INSTRUCTION: Lay out each line of the data below as a JSON list of strings, one string per line, leaving out blank lines.

Word and element pointing entries:
──────

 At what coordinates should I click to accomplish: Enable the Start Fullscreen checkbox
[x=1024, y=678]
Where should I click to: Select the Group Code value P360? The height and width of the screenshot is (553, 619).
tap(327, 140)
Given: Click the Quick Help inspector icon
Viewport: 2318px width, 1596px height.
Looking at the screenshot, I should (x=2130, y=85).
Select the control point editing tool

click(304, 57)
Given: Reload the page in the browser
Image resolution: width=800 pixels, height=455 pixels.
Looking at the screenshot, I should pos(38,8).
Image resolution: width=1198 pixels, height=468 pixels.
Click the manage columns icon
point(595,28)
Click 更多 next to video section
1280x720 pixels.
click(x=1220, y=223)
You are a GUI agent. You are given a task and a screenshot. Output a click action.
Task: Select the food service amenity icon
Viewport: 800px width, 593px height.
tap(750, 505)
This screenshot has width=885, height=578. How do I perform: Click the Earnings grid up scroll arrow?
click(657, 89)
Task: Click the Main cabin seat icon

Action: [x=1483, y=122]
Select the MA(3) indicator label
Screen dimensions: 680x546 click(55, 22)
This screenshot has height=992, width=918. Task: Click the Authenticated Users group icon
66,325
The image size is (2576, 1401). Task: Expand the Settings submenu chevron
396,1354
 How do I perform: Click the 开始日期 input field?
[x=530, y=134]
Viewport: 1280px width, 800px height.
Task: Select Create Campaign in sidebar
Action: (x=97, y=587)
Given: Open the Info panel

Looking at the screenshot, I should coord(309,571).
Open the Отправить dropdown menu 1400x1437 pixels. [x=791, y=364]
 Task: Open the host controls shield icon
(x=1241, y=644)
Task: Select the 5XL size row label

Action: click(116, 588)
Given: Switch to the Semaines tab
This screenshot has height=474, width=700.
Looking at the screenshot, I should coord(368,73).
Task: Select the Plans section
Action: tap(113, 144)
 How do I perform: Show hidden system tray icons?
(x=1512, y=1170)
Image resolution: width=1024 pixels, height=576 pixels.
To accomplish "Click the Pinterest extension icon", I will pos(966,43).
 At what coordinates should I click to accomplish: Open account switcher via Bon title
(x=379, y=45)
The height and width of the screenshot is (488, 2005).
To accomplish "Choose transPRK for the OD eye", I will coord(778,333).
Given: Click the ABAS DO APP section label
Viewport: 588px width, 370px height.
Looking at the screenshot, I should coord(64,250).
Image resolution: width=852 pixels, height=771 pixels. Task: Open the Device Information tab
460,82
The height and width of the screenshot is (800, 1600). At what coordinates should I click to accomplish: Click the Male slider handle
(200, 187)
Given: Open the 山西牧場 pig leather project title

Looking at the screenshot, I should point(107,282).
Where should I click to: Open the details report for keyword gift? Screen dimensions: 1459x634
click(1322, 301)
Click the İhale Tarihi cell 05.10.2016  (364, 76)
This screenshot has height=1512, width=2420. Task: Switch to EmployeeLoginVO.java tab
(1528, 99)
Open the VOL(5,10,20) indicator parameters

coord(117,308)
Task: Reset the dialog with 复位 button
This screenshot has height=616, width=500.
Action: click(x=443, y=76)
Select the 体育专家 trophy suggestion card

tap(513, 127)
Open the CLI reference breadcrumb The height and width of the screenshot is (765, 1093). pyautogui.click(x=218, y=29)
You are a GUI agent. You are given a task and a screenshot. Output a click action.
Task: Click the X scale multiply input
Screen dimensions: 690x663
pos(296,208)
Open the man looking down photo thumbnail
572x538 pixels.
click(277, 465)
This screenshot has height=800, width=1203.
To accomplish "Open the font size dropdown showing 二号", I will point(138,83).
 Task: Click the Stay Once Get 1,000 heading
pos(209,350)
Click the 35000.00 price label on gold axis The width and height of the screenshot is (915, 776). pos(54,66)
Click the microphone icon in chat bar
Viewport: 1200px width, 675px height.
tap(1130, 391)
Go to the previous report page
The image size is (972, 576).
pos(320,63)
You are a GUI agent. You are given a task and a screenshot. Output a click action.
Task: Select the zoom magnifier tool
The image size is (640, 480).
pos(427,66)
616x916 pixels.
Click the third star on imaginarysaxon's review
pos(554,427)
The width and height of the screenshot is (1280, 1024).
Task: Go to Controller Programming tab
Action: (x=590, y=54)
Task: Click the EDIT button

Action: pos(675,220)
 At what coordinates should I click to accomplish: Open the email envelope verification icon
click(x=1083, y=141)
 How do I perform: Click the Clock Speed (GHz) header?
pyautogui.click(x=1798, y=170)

──────

CORRECT ANSWER:
[
  " At what coordinates should I click to accomplish: Enable the Start Fullscreen checkbox",
  "[x=1024, y=678]",
  "Where should I click to: Select the Group Code value P360? The height and width of the screenshot is (553, 619).",
  "tap(327, 140)",
  "Given: Click the Quick Help inspector icon",
  "Viewport: 2318px width, 1596px height.",
  "Looking at the screenshot, I should (x=2130, y=85).",
  "Select the control point editing tool",
  "click(304, 57)",
  "Given: Reload the page in the browser",
  "Image resolution: width=800 pixels, height=455 pixels.",
  "Looking at the screenshot, I should pos(38,8).",
  "Image resolution: width=1198 pixels, height=468 pixels.",
  "Click the manage columns icon",
  "point(595,28)",
  "Click 更多 next to video section",
  "1280x720 pixels.",
  "click(x=1220, y=223)",
  "You are a GUI agent. You are given a task and a screenshot. Output a click action.",
  "Task: Select the food service amenity icon",
  "Viewport: 800px width, 593px height.",
  "tap(750, 505)",
  "This screenshot has width=885, height=578. How do I perform: Click the Earnings grid up scroll arrow?",
  "click(657, 89)",
  "Task: Click the Main cabin seat icon",
  "Action: [x=1483, y=122]",
  "Select the MA(3) indicator label",
  "Screen dimensions: 680x546 click(55, 22)",
  "This screenshot has height=992, width=918. Task: Click the Authenticated Users group icon",
  "66,325",
  "The image size is (2576, 1401). Task: Expand the Settings submenu chevron",
  "396,1354",
  " How do I perform: Click the 开始日期 input field?",
  "[x=530, y=134]",
  "Viewport: 1280px width, 800px height.",
  "Task: Select Create Campaign in sidebar",
  "Action: (x=97, y=587)",
  "Given: Open the Info panel",
  "Looking at the screenshot, I should coord(309,571).",
  "Open the Отправить dropdown menu 1400x1437 pixels. [x=791, y=364]",
  " Task: Open the host controls shield icon",
  "(x=1241, y=644)",
  "Task: Select the 5XL size row label",
  "Action: click(116, 588)",
  "Given: Switch to the Semaines tab",
  "This screenshot has height=474, width=700.",
  "Looking at the screenshot, I should coord(368,73).",
  "Task: Select the Plans section",
  "Action: tap(113, 144)",
  " How do I perform: Show hidden system tray icons?",
  "(x=1512, y=1170)",
  "Image resolution: width=1024 pixels, height=576 pixels.",
  "To accomplish \"Click the Pinterest extension icon\", I will pos(966,43).",
  " At what coordinates should I click to accomplish: Open account switcher via Bon title",
  "(x=379, y=45)",
  "The height and width of the screenshot is (488, 2005).",
  "To accomplish \"Choose transPRK for the OD eye\", I will coord(778,333).",
  "Given: Click the ABAS DO APP section label",
  "Viewport: 588px width, 370px height.",
  "Looking at the screenshot, I should coord(64,250).",
  "Image resolution: width=852 pixels, height=771 pixels. Task: Open the Device Information tab",
  "460,82",
  "The height and width of the screenshot is (800, 1600). At what coordinates should I click to accomplish: Click the Male slider handle",
  "(200, 187)",
  "Given: Open the 山西牧場 pig leather project title",
  "Looking at the screenshot, I should point(107,282).",
  "Where should I click to: Open the details report for keyword gift? Screen dimensions: 1459x634",
  "click(1322, 301)",
  "Click the İhale Tarihi cell 05.10.2016  (364, 76)",
  "This screenshot has height=1512, width=2420. Task: Switch to EmployeeLoginVO.java tab",
  "(1528, 99)",
  "Open the VOL(5,10,20) indicator parameters",
  "coord(117,308)",
  "Task: Reset the dialog with 复位 button",
  "This screenshot has height=616, width=500.",
  "Action: click(x=443, y=76)",
  "Select the 体育专家 trophy suggestion card",
  "tap(513, 127)",
  "Open the CLI reference breadcrumb The height and width of the screenshot is (765, 1093). pyautogui.click(x=218, y=29)",
  "You are a GUI agent. You are given a task and a screenshot. Output a click action.",
  "Task: Click the X scale multiply input",
  "Screen dimensions: 690x663",
  "pos(296,208)",
  "Open the man looking down photo thumbnail",
  "572x538 pixels.",
  "click(277, 465)",
  "This screenshot has height=800, width=1203.",
  "To accomplish \"Open the font size dropdown showing 二号\", I will point(138,83).",
  " Task: Click the Stay Once Get 1,000 heading",
  "pos(209,350)",
  "Click the 35000.00 price label on gold axis The width and height of the screenshot is (915, 776). pos(54,66)",
  "Click the microphone icon in chat bar",
  "Viewport: 1200px width, 675px height.",
  "tap(1130, 391)",
  "Go to the previous report page",
  "The image size is (972, 576).",
  "pos(320,63)",
  "You are a GUI agent. You are given a task and a screenshot. Output a click action.",
  "Task: Select the zoom magnifier tool",
  "The image size is (640, 480).",
  "pos(427,66)",
  "616x916 pixels.",
  "Click the third star on imaginarysaxon's review",
  "pos(554,427)",
  "The width and height of the screenshot is (1280, 1024).",
  "Task: Go to Controller Programming tab",
  "Action: (x=590, y=54)",
  "Task: Click the EDIT button",
  "Action: pos(675,220)",
  " At what coordinates should I click to accomplish: Open the email envelope verification icon",
  "click(x=1083, y=141)",
  " How do I perform: Click the Clock Speed (GHz) header?",
  "pyautogui.click(x=1798, y=170)"
]